A time line of gay marriage in North Carolina

May 8, 2012 North Carolina becomes the 31st state to add an amendment on marriage to its constitution, with voters banning same-sex marriage and barring legal recognition of unmarried couples by state and local governments.

June 26, 2013 U.S. Supreme Court strikes down a key part of the federal Defense of Marriage Act, which denies same-sex married couples federal benefits. A separate decision concludes that supporters of California’s Proposition 8, banning same-sex marriage, lack legal standing to defend it.

July 28, 2014 A three-judge panel from the 4th U.S. Circuit Court of Appeals rules that Virginia’s statutory and constitutional provisions banning same-sex marriage violate the U.S. Constitution, paving the way for the American Civil Liberties Union to appeal North Carolina’s ban. N.C. Attorney General Roy Cooper says he no longer would defend the amendment.

Oct. 6, 2014 U.S. Supreme Court says it will not take up appeals challenging lower-court rulings overturning gay marriage bans in five states.

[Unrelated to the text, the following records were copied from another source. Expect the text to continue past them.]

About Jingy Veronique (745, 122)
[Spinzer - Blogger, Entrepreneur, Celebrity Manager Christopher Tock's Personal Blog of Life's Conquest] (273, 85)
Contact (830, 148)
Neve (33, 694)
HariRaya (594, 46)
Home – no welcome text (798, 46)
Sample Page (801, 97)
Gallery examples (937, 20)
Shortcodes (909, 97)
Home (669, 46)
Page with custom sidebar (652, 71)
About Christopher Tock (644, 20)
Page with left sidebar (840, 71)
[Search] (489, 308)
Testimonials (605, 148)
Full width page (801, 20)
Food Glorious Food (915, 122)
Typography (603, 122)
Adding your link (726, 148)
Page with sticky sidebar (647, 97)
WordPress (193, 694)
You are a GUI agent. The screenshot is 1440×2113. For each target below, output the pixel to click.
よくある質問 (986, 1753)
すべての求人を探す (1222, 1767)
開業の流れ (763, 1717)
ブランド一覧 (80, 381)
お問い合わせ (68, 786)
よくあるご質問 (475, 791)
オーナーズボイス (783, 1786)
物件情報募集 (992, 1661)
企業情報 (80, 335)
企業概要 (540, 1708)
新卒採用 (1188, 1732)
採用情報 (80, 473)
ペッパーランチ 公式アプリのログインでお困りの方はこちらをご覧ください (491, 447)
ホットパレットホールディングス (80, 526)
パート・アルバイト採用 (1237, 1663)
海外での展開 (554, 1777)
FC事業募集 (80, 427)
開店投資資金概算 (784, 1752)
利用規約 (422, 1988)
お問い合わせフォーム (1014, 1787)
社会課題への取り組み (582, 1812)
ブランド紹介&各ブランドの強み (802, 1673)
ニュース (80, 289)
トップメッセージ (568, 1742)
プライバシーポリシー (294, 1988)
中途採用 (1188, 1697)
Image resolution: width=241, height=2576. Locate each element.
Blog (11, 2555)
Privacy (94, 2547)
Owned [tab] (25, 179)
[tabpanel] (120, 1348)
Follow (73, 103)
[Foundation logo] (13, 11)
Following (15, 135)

Oct. 10, 2014 Marriage for same-sex couples becomes legal in North Carolina in a historic ruling by U.S. District Judge Max Cogburn. The first same-sex marriage in Wake County takes place.

Oct. 14, 2014 U.S. District Judge William Osteen Jr. nullifies the state’s same-sex marriage ban, allowing opponents to appeal.

Jan. 16, 2015 U.S. Supreme Court agrees to rule on whether the 14th Amendment requires states to recognize same-sex marriages.

Feb. 25, 2015 North Carolina Senate votes to exempt magistrates from performing same-sex marriages based on “sincerely held” religious objections.

April 28, 2015 U.S. Supreme Court begins to hear arguments in the same-sex marriage case.

May 27, 2015 North Carolina House votes to allow magistrates to opt out of performing weddings if they have a religious objection.

May 28, 2015 Gov. Pat McCrory vetoes a bill to allow magistrates to opt out of performing same-sex marriages.

June 11, 2015 State House overrides Gov. McCrory’s veto and enacts a law allowing certain county officials to avoid same-sex marriage duties if they invoke “any sincerely held religious objection.”

June 26, 2015 U.S. Supreme Court, in a 5-4 vote, affirms right to same-sex marriage nationwide.